_ASSIGNMENT:_
Take the line containing "The image size" and every line after it to the end of the records, and copy them exactly, leaving out pictures.

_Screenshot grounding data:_
+++

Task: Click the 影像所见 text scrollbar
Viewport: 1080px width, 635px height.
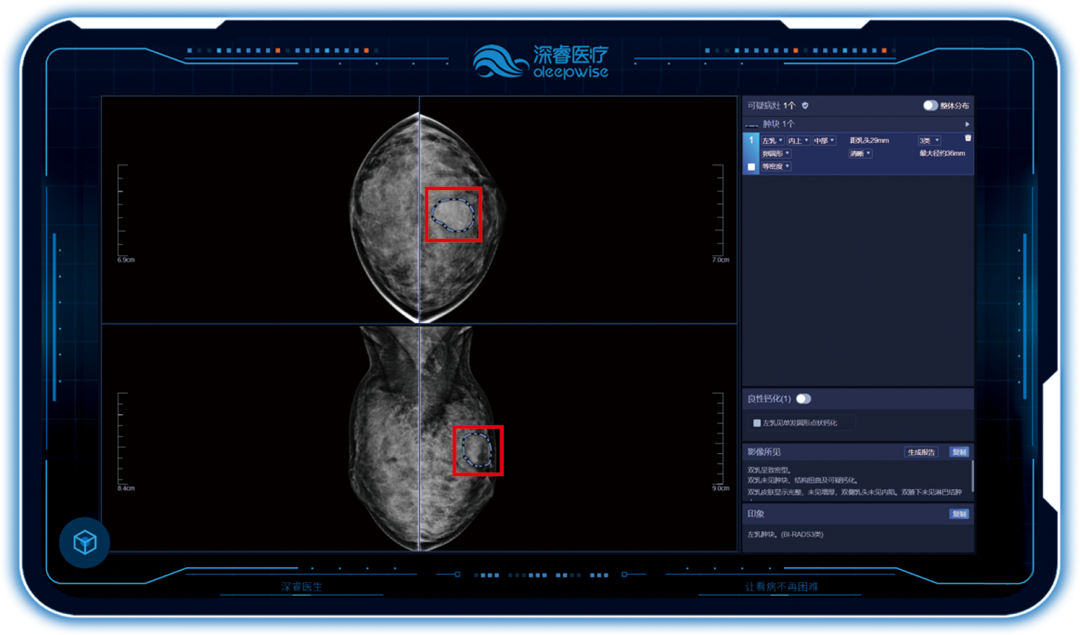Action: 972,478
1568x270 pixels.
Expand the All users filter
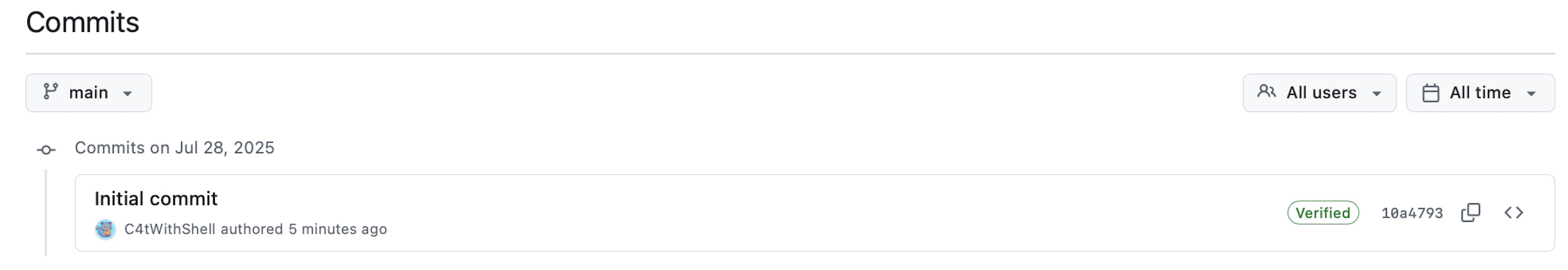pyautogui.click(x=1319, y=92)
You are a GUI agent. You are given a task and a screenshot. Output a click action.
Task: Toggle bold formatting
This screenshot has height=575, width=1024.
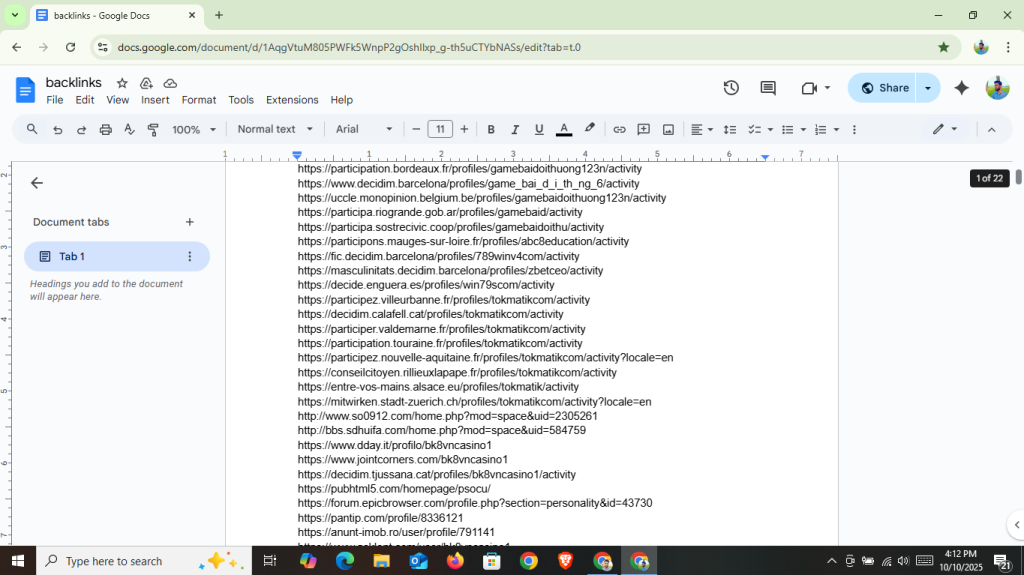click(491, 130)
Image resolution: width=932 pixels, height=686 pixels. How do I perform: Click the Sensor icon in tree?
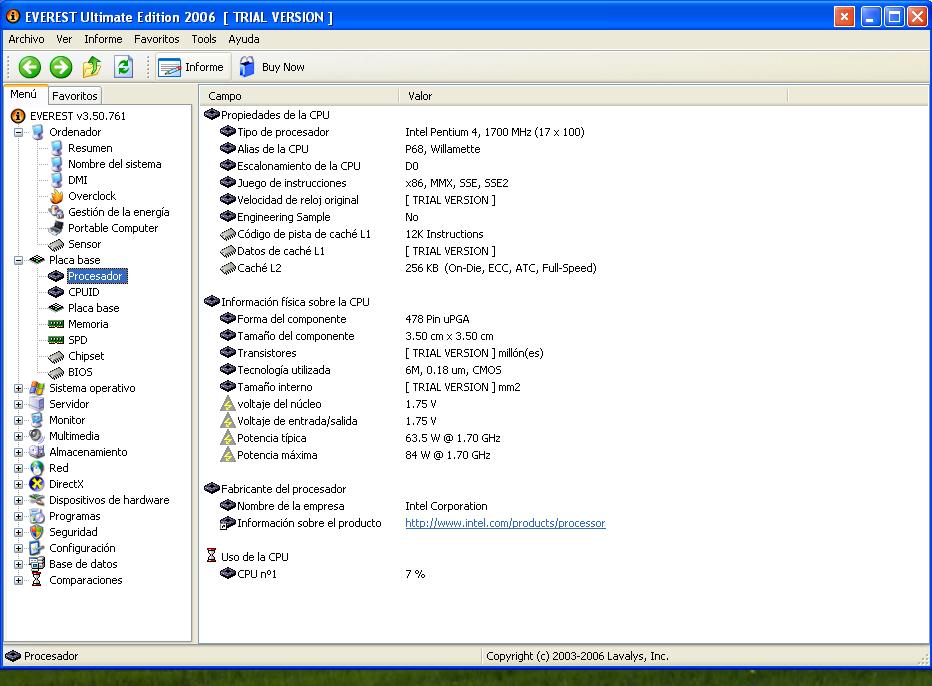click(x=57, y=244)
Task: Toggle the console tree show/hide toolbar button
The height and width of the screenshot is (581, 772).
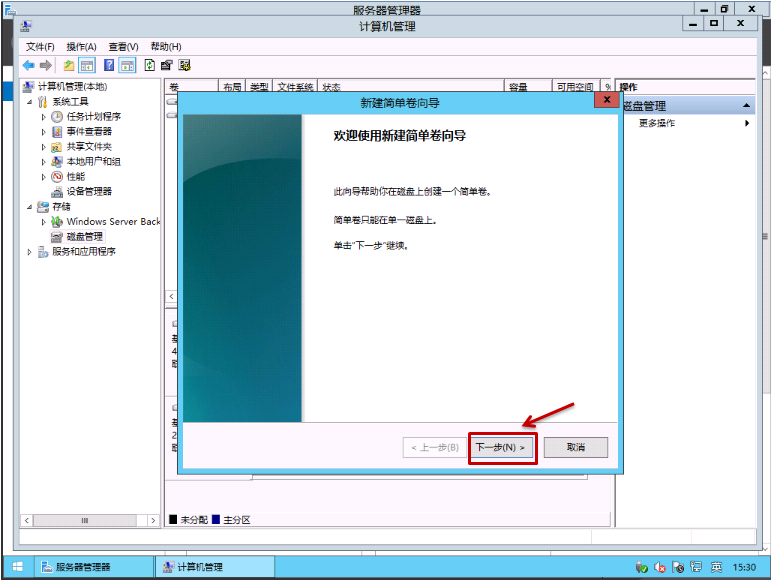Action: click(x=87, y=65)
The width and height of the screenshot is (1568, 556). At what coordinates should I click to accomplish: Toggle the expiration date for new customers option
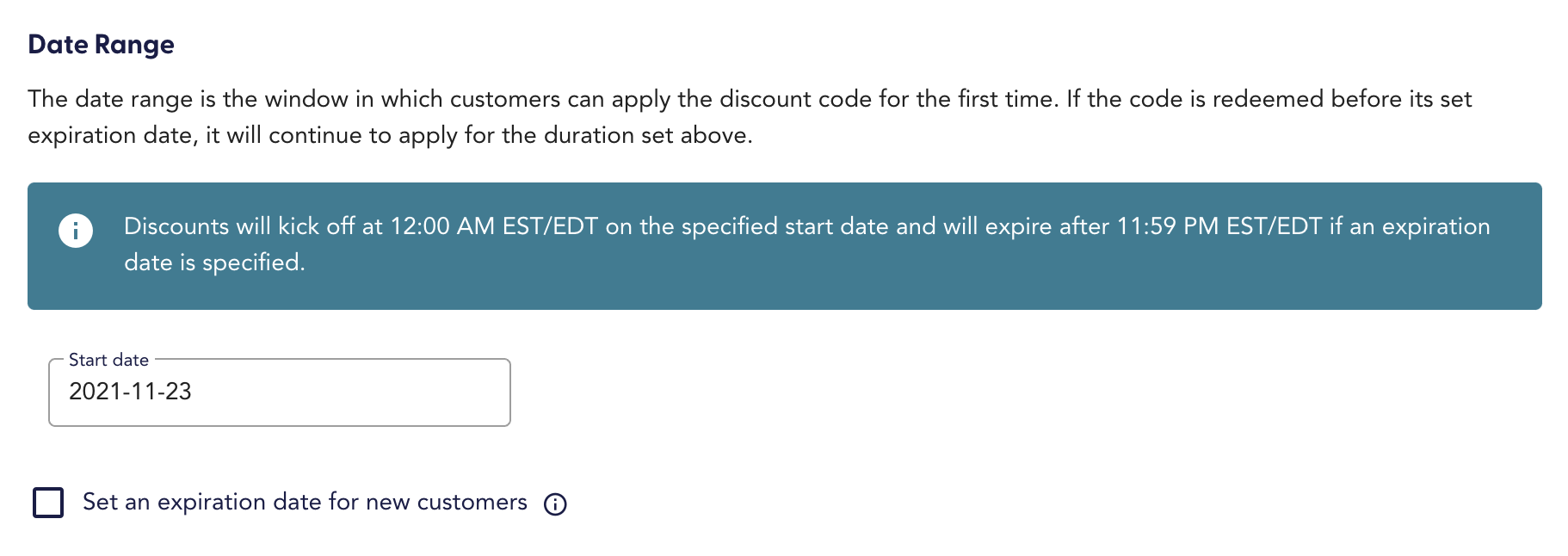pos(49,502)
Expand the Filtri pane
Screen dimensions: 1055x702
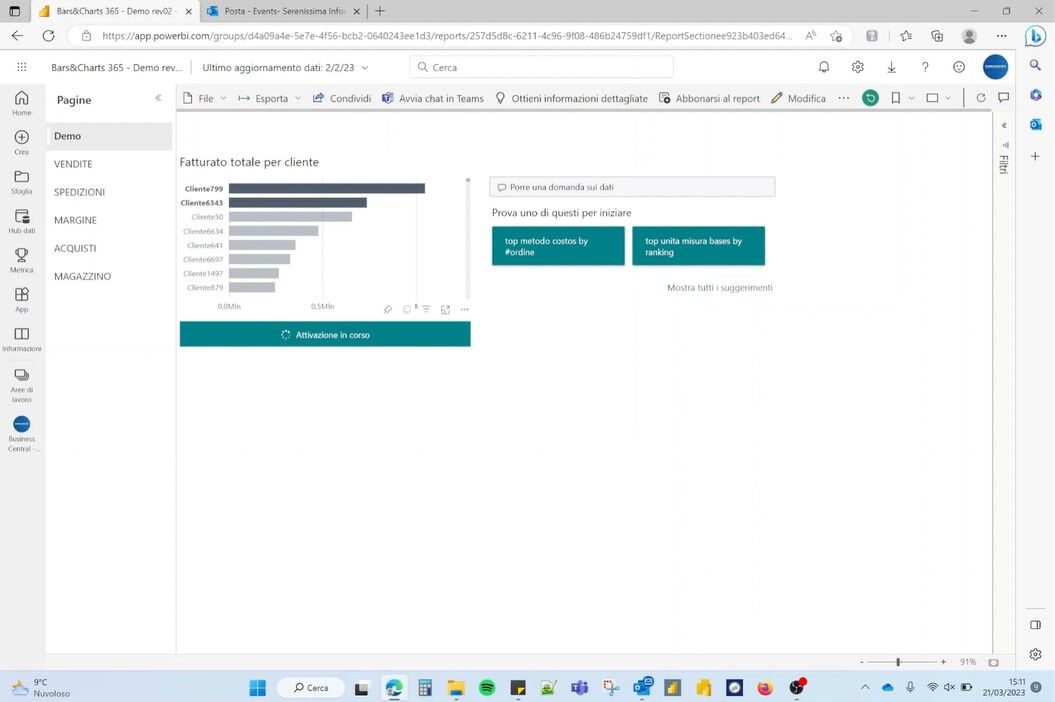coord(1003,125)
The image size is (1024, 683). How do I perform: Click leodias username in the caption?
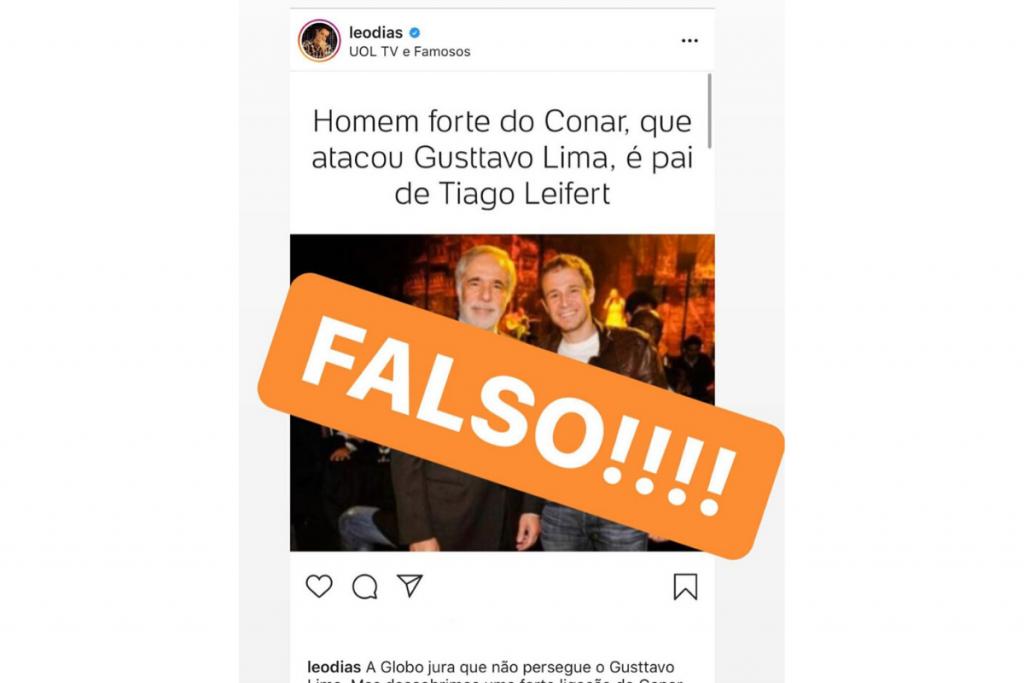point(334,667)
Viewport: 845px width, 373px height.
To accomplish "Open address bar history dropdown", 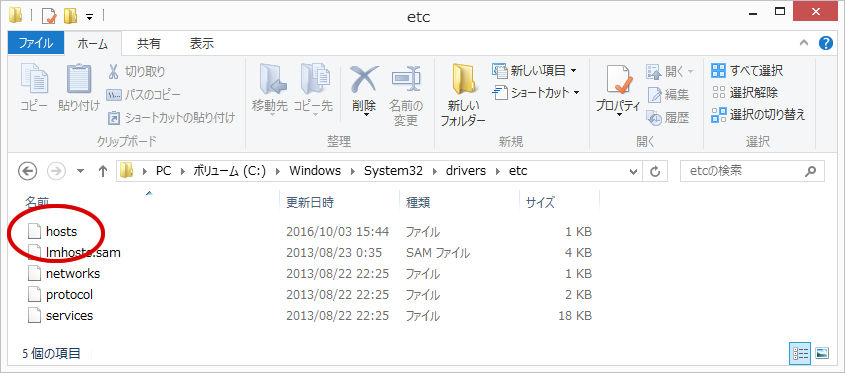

+++

_EXERCISE OUTPUT:_
The image size is (1024, 683). How do I perform: Click leodias username in the caption?
point(334,667)
Viewport: 845px width, 373px height.
To accomplish "Open address bar history dropdown", 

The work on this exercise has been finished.